▶ _Task description_: Take the line containing "Where should I" and every line after it to the end of the records, and copy them exactly, leaving out pictures.

[Collected data entries]
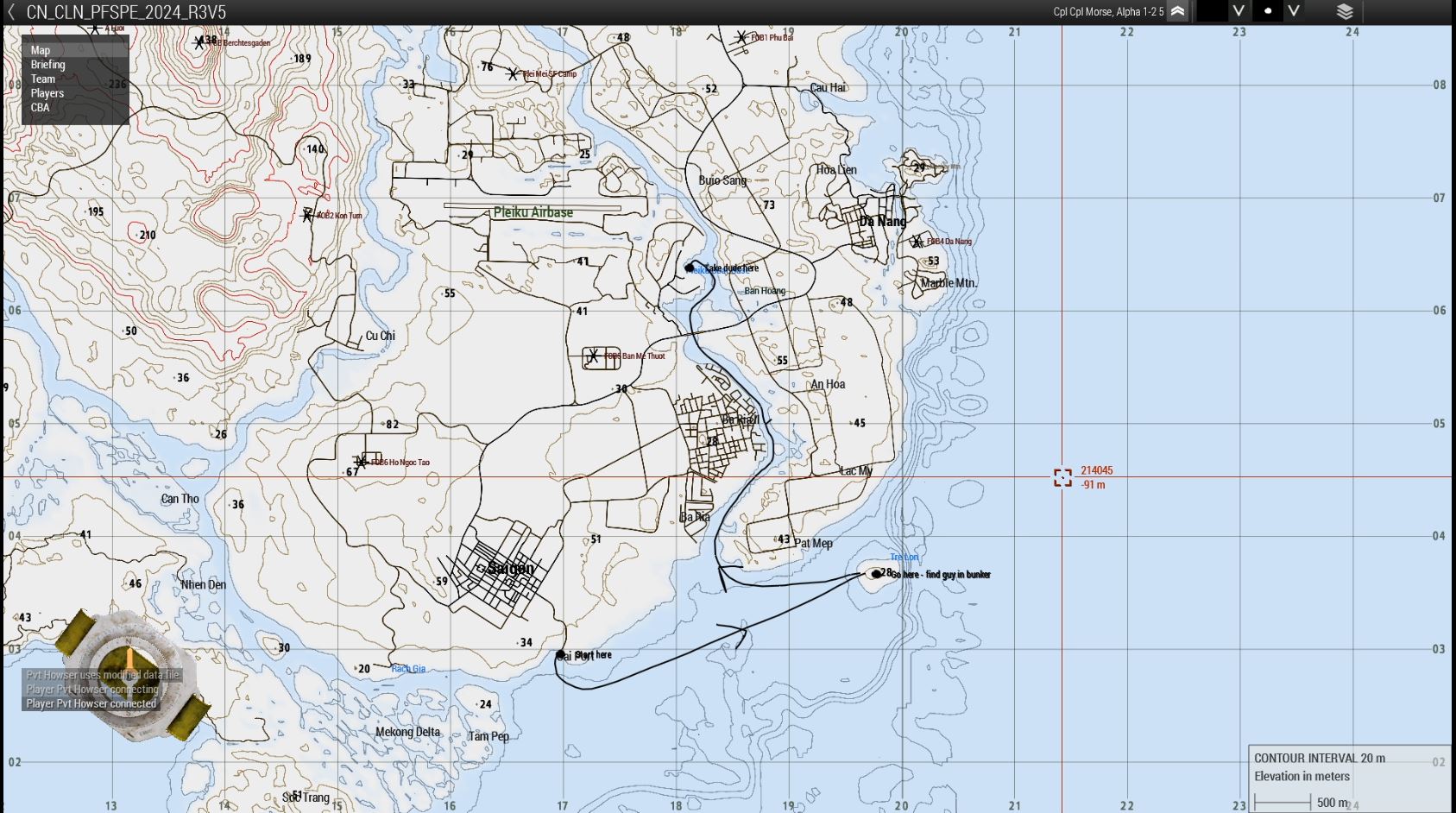Open the marker shape dropdown arrow
The width and height of the screenshot is (1456, 813).
[1293, 11]
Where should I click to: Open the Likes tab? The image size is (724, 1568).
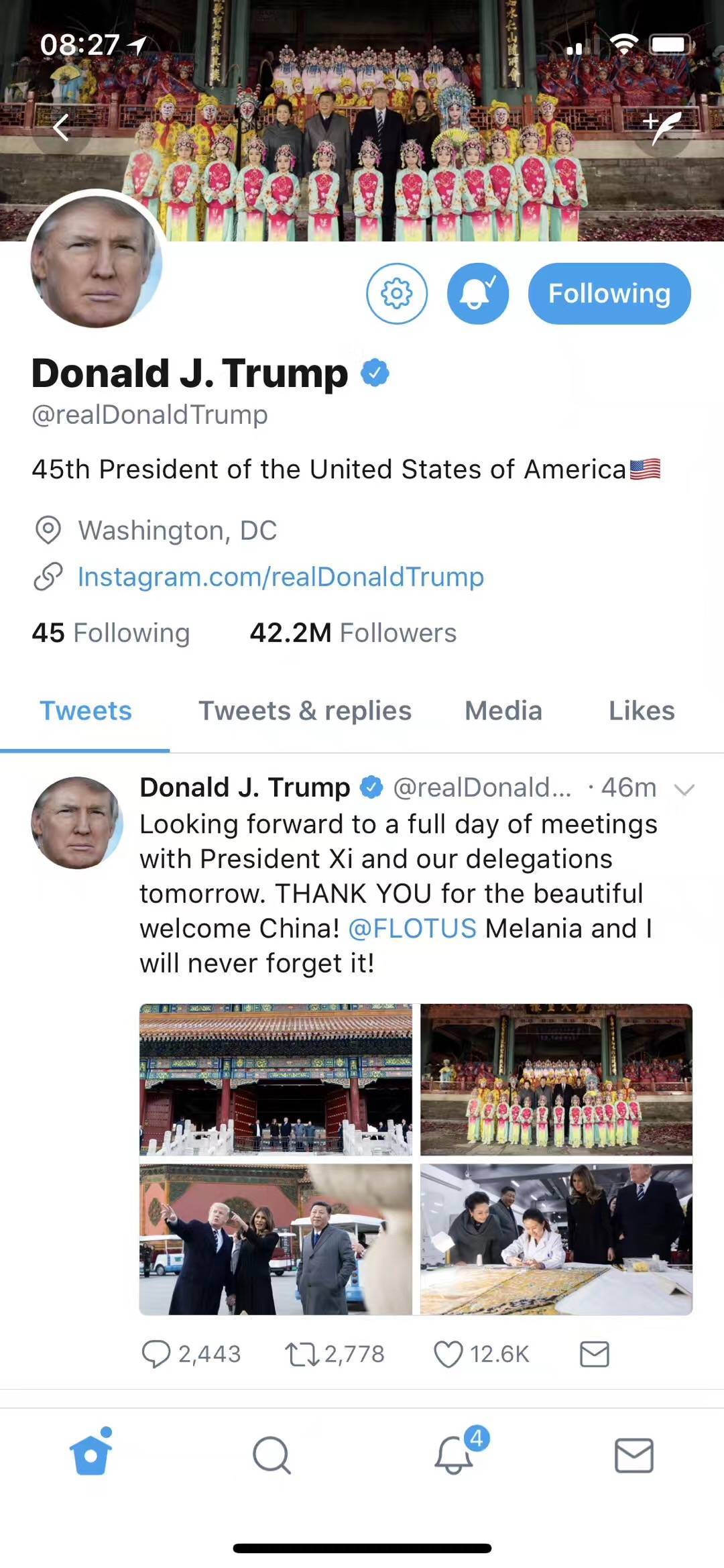tap(642, 711)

▶ _Answer section_:
Where should I click to: Open the Likes tab? The image size is (724, 1568).
tap(642, 711)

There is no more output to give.